SET PROBLEM:
Copy out everything in the records from the line containing "The image size is (1188, 645)." down to the line containing "Looking at the screenshot, I should 655,52.", including both of those lines.

DATASET RECORDS:
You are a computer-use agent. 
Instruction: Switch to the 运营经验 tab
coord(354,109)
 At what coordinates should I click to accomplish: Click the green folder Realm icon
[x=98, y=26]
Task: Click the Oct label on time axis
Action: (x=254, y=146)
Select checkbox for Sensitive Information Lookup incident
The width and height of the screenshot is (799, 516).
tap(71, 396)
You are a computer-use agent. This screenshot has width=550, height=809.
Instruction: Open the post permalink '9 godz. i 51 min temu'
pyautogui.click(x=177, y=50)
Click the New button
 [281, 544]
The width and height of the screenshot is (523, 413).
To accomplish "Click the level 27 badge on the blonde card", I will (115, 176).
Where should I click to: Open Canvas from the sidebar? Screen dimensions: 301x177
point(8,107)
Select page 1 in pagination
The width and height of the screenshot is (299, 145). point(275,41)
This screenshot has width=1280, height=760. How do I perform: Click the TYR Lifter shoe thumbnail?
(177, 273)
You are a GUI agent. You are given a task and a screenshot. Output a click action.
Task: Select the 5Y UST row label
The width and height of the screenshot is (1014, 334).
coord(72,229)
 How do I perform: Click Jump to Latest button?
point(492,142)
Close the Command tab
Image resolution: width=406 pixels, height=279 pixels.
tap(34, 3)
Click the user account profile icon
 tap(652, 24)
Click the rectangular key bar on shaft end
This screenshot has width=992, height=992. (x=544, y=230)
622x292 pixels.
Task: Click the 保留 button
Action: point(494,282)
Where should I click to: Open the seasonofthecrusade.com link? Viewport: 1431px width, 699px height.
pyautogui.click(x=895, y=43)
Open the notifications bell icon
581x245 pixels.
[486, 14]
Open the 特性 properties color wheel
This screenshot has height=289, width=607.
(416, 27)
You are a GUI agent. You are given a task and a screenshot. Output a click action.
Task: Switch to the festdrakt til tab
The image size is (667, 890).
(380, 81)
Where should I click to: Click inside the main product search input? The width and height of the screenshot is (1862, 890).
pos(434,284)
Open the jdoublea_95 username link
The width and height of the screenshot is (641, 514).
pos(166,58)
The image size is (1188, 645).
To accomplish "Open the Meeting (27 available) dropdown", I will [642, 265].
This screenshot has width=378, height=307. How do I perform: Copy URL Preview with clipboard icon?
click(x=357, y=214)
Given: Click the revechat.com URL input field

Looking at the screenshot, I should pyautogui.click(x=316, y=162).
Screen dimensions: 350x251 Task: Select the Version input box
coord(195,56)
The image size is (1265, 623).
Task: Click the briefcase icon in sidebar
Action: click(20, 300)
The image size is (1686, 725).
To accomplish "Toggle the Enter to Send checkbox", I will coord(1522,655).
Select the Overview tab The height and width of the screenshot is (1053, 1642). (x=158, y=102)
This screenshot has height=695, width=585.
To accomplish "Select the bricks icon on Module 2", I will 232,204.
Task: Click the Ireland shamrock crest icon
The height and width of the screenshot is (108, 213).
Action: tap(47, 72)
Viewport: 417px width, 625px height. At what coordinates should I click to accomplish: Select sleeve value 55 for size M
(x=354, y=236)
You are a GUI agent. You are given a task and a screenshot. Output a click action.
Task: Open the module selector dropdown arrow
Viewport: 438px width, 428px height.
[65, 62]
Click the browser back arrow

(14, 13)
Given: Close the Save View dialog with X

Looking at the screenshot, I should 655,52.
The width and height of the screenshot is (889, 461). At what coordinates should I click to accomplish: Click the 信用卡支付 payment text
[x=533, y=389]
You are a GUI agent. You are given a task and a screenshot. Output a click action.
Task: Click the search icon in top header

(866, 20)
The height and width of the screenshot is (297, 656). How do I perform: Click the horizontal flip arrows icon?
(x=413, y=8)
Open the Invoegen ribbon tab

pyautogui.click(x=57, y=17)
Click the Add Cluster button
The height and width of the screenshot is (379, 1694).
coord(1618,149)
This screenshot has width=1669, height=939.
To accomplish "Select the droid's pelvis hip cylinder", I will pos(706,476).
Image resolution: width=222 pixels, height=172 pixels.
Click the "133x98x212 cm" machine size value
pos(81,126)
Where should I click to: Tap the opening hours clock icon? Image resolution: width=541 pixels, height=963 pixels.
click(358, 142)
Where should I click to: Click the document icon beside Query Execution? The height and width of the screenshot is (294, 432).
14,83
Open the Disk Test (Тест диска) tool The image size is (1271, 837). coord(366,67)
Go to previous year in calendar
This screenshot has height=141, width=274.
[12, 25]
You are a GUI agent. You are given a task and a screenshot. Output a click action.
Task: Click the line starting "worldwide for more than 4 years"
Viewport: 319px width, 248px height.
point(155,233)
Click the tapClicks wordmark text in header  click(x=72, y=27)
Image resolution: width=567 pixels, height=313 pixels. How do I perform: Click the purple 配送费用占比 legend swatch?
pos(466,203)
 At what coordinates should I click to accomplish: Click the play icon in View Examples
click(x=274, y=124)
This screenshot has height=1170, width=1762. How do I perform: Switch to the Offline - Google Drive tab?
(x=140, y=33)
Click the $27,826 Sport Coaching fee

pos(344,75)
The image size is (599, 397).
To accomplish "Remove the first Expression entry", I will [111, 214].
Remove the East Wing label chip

COMPLETED TASK:
The image size is (1188, 645).
To accomplish "Open the Meeting (27 available) dropdown", I will [642, 265].
This screenshot has width=378, height=307. How do I perform: Copy URL Preview with clipboard icon?
click(x=357, y=214)
Given: Click the revechat.com URL input field

Looking at the screenshot, I should pyautogui.click(x=316, y=162).
Screen dimensions: 350x251 Task: Select the Version input box
coord(195,56)
The image size is (1265, 623).
Task: Click the briefcase icon in sidebar
Action: click(20, 300)
The image size is (1686, 725).
To accomplish "Toggle the Enter to Send checkbox", I will coord(1522,655).
Select the Overview tab The height and width of the screenshot is (1053, 1642). (x=158, y=102)
This screenshot has height=695, width=585.
To accomplish "Select the bricks icon on Module 2", I will 232,204.
Task: Click the Ireland shamrock crest icon
The height and width of the screenshot is (108, 213).
Action: tap(47, 72)
Viewport: 417px width, 625px height. At what coordinates should I click to accomplish: Select sleeve value 55 for size M
(x=354, y=236)
You are a GUI agent. You are given a task and a screenshot. Output a click action.
Task: Open the module selector dropdown arrow
Viewport: 438px width, 428px height.
[65, 62]
Click the browser back arrow

(14, 13)
Given: Close the Save View dialog with X

Looking at the screenshot, I should 655,52.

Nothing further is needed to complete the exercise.